▸ **WRITTEN PROBLEM**
Copy the dog forum thread below in full, word for word.

Sometimes Goldens will try harder to get the attention of the very people who are least interested in them. So I'd stop with the extra treats etc. You say he's a wonderful, well behaved dog. Try to just accept him for the dog he is and a strong bond will form over time if you share lots of experiences and activities.


----------



## Doug (Jul 17, 2010)

It is true. Goldens try to win the affection of new people all of the time.
He knows that you love him so there is no need for him to show off and display his feathers as much. He feels safe with you.

Have you noticed that during a party he will go to the person who dislikes dogs the most and ignores those who are willing to give free hugs? He is trying to win their approval. He already has yours.

Keep feeding him, talking to him and playing with his toys. 
Try to think of it as a compliment.


----------



## Alaska7133 (May 26, 2011)

My girl Lucy follows around whoever last did something fun with her. Usually my DH is the play guy and I'm the obedience class person. So DH gets more of the happy dog treatment than I do. DH takes are on mountain bike and snow bike runs. They go for miles and miles. She's exhausted when she comes home, but still follows him around while he puts everything away. I on the other hand do the classes and training. Not so much fun. So put some fun only times in. The training doesn't count. Just a fun off leash run around if possible. You are looking for just the 2 of you having a good time. My girl likes birds, so I go throw some dead pigeons for her and you would think she had died and gone to heaven she is so happy. Then I'm the good human again and she follows me around. So find something you both enjoy!


----------



## ally1h (Nov 27, 2012)

My Bentley's affection waxes and wanes, depending on who has spent the most time with him recently and who had the most fun with him recently. My fiancé and I both play with him, feed him, walk him, take him to parks.... My fiancé rough houses with him whereas I do not. I do a lot of the training. That said, Bentley (for some reason) likes to sleep on me and not my fiancé. But he likes to play with my fiancé a lot more. There are days that Bentley greets my fiancé like he hasn't seen him for years and when I come home I'm lucky to receive a tail wag let alone a lift of the head. Some days this is reversed.

▸ **DATASET EXCERPTS**

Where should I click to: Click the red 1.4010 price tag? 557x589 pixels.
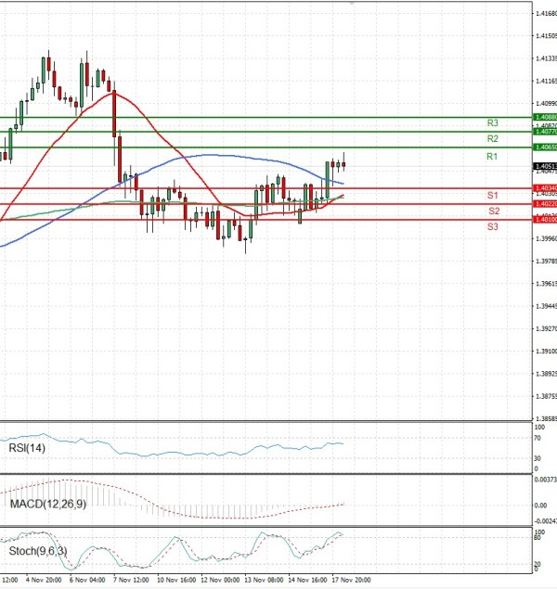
...
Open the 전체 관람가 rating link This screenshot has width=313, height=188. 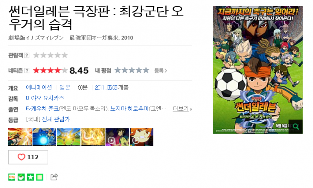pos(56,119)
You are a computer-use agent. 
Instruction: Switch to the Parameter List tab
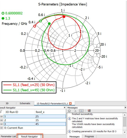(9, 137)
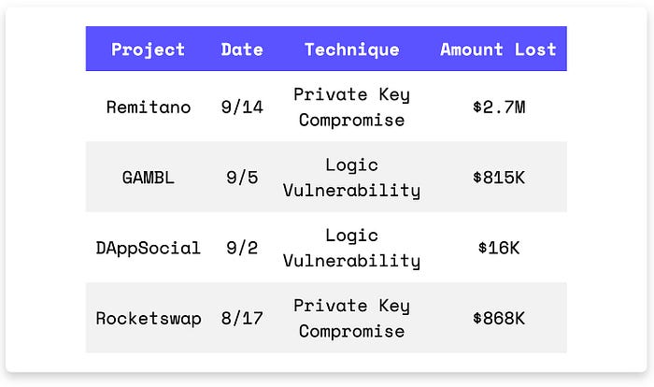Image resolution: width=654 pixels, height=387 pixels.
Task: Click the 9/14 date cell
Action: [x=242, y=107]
==
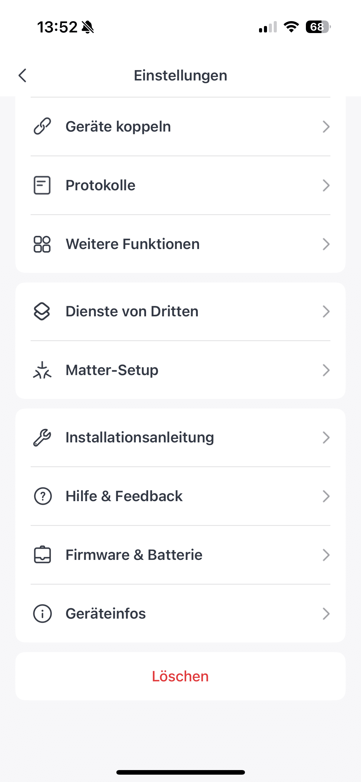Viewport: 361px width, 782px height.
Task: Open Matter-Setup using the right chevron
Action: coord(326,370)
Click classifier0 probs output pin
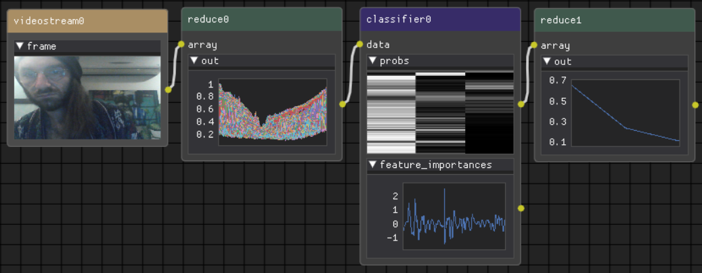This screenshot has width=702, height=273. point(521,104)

▸ **EXPECTED ANSWER**
Sometimes Goldens will try harder to get the attention of the very people who are least interested in them. So I'd stop with the extra treats etc. You say he's a wonderful, well behaved dog. Try to just accept him for the dog he is and a strong bond will form over time if you share lots of experiences and activities.


----------



## Doug (Jul 17, 2010)

It is true. Goldens try to win the affection of new people all of the time.
He knows that you love him so there is no need for him to show off and display his feathers as much. He feels safe with you.

Have you noticed that during a party he will go to the person who dislikes dogs the most and ignores those who are willing to give free hugs? He is trying to win their approval. He already has yours.

Keep feeding him, talking to him and playing with his toys. 
Try to think of it as a compliment.


----------



## Alaska7133 (May 26, 2011)

My girl Lucy follows around whoever last did something fun with her. Usually my DH is the play guy and I'm the obedience class person. So DH gets more of the happy dog treatment than I do. DH takes are on mountain bike and snow bike runs. They go for miles and miles. She's exhausted when she comes home, but still follows him around while he puts everything away. I on the other hand do the classes and training. Not so much fun. So put some fun only times in. The training doesn't count. Just a fun off leash run around if possible. You are looking for just the 2 of you having a good time. My girl likes birds, so I go throw some dead pigeons for her and you would think she had died and gone to heaven she is so happy. Then I'm the good human again and she follows me around. So find something you both enjoy!


----------



## ally1h (Nov 27, 2012)

My Bentley's affection waxes and wanes, depending on who has spent the most time with him recently and who had the most fun with him recently. My fiancé and I both play with him, feed him, walk him, take him to parks.... My fiancé rough houses with him whereas I do not. I do a lot of the training. That said, Bentley (for some reason) likes to sleep on me and not my fiancé. But he likes to play with my fiancé a lot more. There are days that Bentley greets my fiancé like he hasn't seen him for years and when I come home I'm lucky to receive a tail wag let alone a lift of the head. Some days this is reversed.